• **抜粋**

池田功著『啄木日記を読む』(新日本出版社)を読む。

啄木といえば、ローマ字で書いた『ローマ字日記』が有名であるが、私は『ローマ字日記』をちゃんと読んだことはない。
いつか読もうとは思っているが、まず『啄木日記を読む』を読んで予習することにした。
啄木は本当は小説家になりたかったのだが、残念ながら啄木の小説の評価は低い。
一方、不満や不安を吐き出すようにして作った短歌は天才的におもしろい。
そんな啄木だが、彼の日記も短歌同様、非常に高い評価を得ている。
文学者・文芸評論家のドナルド・キーンは、『続 百代の過客 下 日記にみる日本人』(金関寿夫訳・朝日選書)で以下のように述べている(『啄木日記を読む』からの孫引き)。

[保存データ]
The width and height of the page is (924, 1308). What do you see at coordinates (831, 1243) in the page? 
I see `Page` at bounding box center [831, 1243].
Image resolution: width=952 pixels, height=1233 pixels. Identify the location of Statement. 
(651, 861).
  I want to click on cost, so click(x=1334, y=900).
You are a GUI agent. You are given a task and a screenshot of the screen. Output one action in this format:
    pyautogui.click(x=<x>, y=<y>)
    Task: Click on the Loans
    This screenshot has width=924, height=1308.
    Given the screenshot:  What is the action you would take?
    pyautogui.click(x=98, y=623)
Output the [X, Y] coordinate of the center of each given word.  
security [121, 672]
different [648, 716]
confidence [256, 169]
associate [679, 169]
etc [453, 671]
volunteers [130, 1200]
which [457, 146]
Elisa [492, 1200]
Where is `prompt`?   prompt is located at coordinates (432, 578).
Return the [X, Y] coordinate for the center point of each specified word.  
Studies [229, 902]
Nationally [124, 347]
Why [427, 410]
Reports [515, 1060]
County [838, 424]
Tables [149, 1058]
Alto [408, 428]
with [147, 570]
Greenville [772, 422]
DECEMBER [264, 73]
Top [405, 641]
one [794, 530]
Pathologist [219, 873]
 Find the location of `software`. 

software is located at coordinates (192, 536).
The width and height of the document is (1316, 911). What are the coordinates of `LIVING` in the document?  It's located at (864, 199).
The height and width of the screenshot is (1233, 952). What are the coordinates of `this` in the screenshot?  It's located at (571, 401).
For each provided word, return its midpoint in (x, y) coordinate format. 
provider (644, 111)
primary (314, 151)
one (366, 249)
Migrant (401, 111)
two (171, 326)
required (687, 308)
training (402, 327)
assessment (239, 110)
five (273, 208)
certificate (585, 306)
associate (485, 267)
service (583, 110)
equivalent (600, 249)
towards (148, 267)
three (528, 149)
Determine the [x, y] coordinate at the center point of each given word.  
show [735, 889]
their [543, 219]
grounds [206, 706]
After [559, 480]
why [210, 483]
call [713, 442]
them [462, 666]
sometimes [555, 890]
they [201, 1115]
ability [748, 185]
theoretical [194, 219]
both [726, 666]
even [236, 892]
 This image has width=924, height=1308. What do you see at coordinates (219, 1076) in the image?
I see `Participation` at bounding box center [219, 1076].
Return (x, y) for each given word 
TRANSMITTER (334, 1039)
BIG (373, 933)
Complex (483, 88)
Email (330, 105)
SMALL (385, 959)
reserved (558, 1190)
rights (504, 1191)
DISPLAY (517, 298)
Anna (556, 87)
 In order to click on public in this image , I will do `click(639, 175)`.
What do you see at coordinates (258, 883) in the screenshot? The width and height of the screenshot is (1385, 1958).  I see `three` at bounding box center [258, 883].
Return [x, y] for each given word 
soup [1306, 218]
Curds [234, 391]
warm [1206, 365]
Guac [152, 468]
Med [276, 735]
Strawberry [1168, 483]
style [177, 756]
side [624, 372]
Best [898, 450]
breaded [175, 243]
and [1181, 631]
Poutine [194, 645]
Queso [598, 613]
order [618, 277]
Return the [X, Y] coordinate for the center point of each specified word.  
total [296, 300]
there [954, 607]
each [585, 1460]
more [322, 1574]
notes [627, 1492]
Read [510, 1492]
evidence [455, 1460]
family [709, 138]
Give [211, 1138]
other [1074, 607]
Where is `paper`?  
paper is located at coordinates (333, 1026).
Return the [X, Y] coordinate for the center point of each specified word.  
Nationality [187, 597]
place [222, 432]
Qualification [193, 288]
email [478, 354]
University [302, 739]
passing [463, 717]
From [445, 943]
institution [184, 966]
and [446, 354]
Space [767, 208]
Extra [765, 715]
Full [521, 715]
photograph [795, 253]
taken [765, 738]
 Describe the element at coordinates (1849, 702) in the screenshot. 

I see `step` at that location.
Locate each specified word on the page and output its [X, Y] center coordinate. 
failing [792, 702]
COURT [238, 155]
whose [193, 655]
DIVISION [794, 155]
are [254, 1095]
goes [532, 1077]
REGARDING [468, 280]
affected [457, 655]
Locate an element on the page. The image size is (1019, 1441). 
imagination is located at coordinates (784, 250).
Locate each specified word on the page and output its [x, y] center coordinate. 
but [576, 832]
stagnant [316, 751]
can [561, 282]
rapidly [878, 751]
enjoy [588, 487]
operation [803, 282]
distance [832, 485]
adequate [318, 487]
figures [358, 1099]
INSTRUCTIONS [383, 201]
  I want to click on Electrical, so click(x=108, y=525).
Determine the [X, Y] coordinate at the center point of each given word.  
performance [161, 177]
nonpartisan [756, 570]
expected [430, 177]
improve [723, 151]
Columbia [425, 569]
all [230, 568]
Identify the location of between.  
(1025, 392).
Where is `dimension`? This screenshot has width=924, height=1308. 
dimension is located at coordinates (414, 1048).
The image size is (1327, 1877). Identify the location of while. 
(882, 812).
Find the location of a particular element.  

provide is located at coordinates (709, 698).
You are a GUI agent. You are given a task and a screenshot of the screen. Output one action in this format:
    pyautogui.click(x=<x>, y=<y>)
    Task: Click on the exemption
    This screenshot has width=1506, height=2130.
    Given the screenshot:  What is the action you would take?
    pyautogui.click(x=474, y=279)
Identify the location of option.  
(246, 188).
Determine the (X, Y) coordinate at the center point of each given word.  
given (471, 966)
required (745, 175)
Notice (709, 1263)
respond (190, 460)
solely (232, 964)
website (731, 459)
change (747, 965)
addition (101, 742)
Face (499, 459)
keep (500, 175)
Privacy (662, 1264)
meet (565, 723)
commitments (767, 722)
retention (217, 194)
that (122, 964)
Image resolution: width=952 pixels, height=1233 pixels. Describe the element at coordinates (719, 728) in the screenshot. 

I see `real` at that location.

• **取り組む課題**
[1] 抜粋によると、啄木は本当は何になりたかったのですか。
[2] 抜粋のうち、「池田功著『啄木日記を読む』(新日本出版社)を読む。」で始まり「そんな啄木だが、彼の日記も短歌同様、非常に高い評価を得ている。」まで続く部分を一字も変えずに出力してください。
[3] 抜粋の最後の文の後から、その続きを書き進めてください。

• **課題別の解答**
[1] 小説家になりたかったのです。

[2]
池田功著『啄木日記を読む』(新日本出版社)を読む。

啄木といえば、ローマ字で書いた『ローマ字日記』が有名であるが、私は『ローマ字日記』をちゃんと読んだことはない。
いつか読もうとは思っているが、まず『啄木日記を読む』を読んで予習することにした。
啄木は本当は小説家になりたかったのだが、残念ながら啄木の小説の評価は低い。
一方、不満や不安を吐き出すようにして作った短歌は天才的におもしろい。
そんな啄木だが、彼の日記も短歌同様、非常に高い評価を得ている。

[3]
明治時代の文学作品中、私が読んだかぎり、私を一番感動させるのは、ほかならぬ石川啄木(1887~1912)の日記である。近代文学とは本質的に小説であり、またとくに明治文学とは、なによりも森鷗外や夏目漱石の傑作だろう、と考える人たちにとっては、私の意見は、あるいは意外に響くかもしれない。
ドナルド・キーンがこのように言っているのだから、啄木の日記は相当なものなのだろう。
『啄木日記を読む』で予習をしたので、近いうちに啄木の日記を読んでみようと思う。